Menteri Pertahanan Jepang Kecam Aksi Interupsi di Acara Peringatan Perang Okinawa
Baca dalam 60 detik
- Menteri Pertahanan Shinjiro Koizumi menyayangkan aksi teriakan 'Tolak Perang' saat pidato Perdana Menteri Sanae Takaichi di upacara peringatan perang Okinawa.
- Koizumi menilai tindakan tersebut tidak pantas karena mengubah tempat doa menjadi ajang protes, sementara siswa yang membacakan puisi perdamaian justru menginspirasi empati.

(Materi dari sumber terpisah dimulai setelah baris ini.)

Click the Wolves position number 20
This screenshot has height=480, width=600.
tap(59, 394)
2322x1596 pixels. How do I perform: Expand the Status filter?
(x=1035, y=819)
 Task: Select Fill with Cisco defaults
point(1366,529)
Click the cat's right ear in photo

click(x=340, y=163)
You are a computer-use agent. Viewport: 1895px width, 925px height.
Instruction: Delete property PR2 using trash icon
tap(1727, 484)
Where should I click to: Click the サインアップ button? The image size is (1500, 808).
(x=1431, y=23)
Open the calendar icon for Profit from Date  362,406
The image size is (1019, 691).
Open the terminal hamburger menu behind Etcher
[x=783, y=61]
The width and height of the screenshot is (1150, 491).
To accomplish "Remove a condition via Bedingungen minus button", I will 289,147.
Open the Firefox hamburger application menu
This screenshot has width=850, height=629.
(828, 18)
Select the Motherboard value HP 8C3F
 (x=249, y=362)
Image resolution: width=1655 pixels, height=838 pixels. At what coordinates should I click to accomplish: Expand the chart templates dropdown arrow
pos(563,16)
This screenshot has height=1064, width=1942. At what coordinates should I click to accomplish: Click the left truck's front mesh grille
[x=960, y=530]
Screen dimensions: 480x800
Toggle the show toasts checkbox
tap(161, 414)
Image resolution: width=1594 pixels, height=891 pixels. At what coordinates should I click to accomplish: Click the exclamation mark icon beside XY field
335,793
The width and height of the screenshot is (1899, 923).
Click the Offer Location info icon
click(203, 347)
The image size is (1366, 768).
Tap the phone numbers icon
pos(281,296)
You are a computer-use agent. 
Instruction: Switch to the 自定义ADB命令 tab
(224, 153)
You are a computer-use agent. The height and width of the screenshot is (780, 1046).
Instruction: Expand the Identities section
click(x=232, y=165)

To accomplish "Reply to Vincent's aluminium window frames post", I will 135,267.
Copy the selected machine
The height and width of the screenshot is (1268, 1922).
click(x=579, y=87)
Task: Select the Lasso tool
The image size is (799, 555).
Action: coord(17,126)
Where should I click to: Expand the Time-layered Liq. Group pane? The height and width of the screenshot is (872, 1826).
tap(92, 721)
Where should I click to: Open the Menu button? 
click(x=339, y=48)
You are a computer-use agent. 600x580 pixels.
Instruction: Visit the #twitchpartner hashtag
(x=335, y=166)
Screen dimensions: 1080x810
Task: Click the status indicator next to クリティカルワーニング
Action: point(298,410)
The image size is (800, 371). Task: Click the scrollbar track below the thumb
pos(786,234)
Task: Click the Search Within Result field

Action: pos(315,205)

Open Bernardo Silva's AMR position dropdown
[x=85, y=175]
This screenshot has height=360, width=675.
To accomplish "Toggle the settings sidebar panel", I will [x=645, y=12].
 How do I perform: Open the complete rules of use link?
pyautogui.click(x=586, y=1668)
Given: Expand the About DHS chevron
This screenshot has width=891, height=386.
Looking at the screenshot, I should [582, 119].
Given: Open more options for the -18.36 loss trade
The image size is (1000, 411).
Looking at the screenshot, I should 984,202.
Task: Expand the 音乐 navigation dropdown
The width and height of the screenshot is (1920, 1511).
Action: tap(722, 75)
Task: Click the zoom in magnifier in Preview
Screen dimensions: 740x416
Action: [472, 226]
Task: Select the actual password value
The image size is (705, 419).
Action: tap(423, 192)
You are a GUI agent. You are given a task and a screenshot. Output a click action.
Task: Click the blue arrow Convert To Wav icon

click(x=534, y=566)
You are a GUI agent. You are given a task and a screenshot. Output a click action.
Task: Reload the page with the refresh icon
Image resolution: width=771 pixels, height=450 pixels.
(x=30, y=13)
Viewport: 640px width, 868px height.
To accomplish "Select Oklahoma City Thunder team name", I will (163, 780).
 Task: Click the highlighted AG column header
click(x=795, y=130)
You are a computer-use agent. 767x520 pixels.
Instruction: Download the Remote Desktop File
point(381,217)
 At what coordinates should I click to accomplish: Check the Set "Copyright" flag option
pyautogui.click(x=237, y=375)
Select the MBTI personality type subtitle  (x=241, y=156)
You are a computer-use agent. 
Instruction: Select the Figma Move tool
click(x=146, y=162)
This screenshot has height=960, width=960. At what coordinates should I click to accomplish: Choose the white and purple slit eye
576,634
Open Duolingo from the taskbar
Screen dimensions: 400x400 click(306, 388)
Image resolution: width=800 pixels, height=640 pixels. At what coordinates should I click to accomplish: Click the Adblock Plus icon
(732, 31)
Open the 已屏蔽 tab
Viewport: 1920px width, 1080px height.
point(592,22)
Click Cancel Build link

- Insiden ini memicu perdebatan tentang batas kebebasan berekspresi di acara kenegaraan yang sarat nilai sejarah dan emosional.

Menteri Pertahanan Jepang Shinjiro Koizumi mengecam keras aksi sekelompok peserta yang meneriaki Perdana Menteri Sanae Takaichi dengan slogan 'Tolak Perang' dan 'Lindungi Pasal 9 Konstitusi' saat ia menyampaikan pidato dalam Upacara Peringatan Semua Korban Perang Okinawa pada 23 Juni lalu. Dalam pernyataan yang diunggah di media sosial, Koizumi menyebut tindakan tersebut 'mengecewakan' dan tidak menghormati esensi acara yang seharusnya menjadi momen hening dan refleksi.
Upacara yang digelar di Taman Perdamaian Kota Itoman, Okinawa, dihadiri oleh ribuan orang, termasuk keluarga korban, pejabat pemerintah, dan pelajar. Koizumi menceritakan bahwa ia menerima bunga dari siswa SMA untuk diletakkan di monumen, dan anak-anak SD serta SMP menampilkan lagu-lagu perdamaian. Namun, suasana khidmat terusik ketika sekelompok pengunjuk rasa meneriakkan tuntutan politik saat Takaichi berbicara.
Koizumi secara khusus menyoroti kontras antara aksi protes para dewasa dan penampilan seorang siswa SMP yang membacakan puisi tentang pengalaman nenek buyutnya selama perang. "Ada orang dewasa yang mengubah tempat doa hening menjadi lokasi protes, dan ada seorang siswa yang dengan tenang namun kuat membagikan pengalaman perang nenek buyutnya sebagai pesan perdamaian. Jelas siapa yang benar-benar menginspirasi empati," tulis Koizumi di akun media sosialnya.
Insiden ini memicu perdebatan di kalangan publik Jepang mengenai batas kebebasan berekspresi di acara kenegaraan. Okinawa memiliki sejarah kelam sebagai satu-satunya medan pertempuran darat di Jepang selama Perang Dunia II, dan sentimen anti-perang masih sangat kuat di kalangan penduduk setempat. Bagi banyak warga Okinawa, Pasal 9 adalah simbol perdamaian yang harus dijaga, sementara pemerintah pusat di Tokyo terus mendorong reinterpretasi konstitusi untuk memperkuat militer.
Bagi Indonesia, peristiwa ini relevan mengingat negara ini juga memiliki konstitusi yang mengatur soal perang dan perdamaian, serta pengalaman traumatis masa lalu yang masih membekas. Debat serupa kerap muncul di Indonesia ketika pemerintah memutuskan untuk memperkuat alutsista atau mengirim pasukan ke luar negeri. Pertanyaan tentang bagaimana menyeimbangkan penghormatan terhadap sejarah dengan kebebasan berpendapat menjadi isu universal yang dihadapi banyak negara demokrasi.
Ke depan, insiden di Okinawa ini diprediksi akan memperkuat polarisasi antara kelompok yang mendukung revisi konstitusi dan mereka yang ingin mempertahankan status quo. Apakah pemerintah akan mengambil langkah untuk mengatur ulang tata cara upacara kenegaraan agar insiden serupa tidak terulang? Ataukah justru akan memicu gerakan protes yang lebih besar? Yang jelas, momen hening yang seharusnya menjadi ajang rekonsiliasi malah berubah menjadi panggung perbedaan pandangan yang tajam.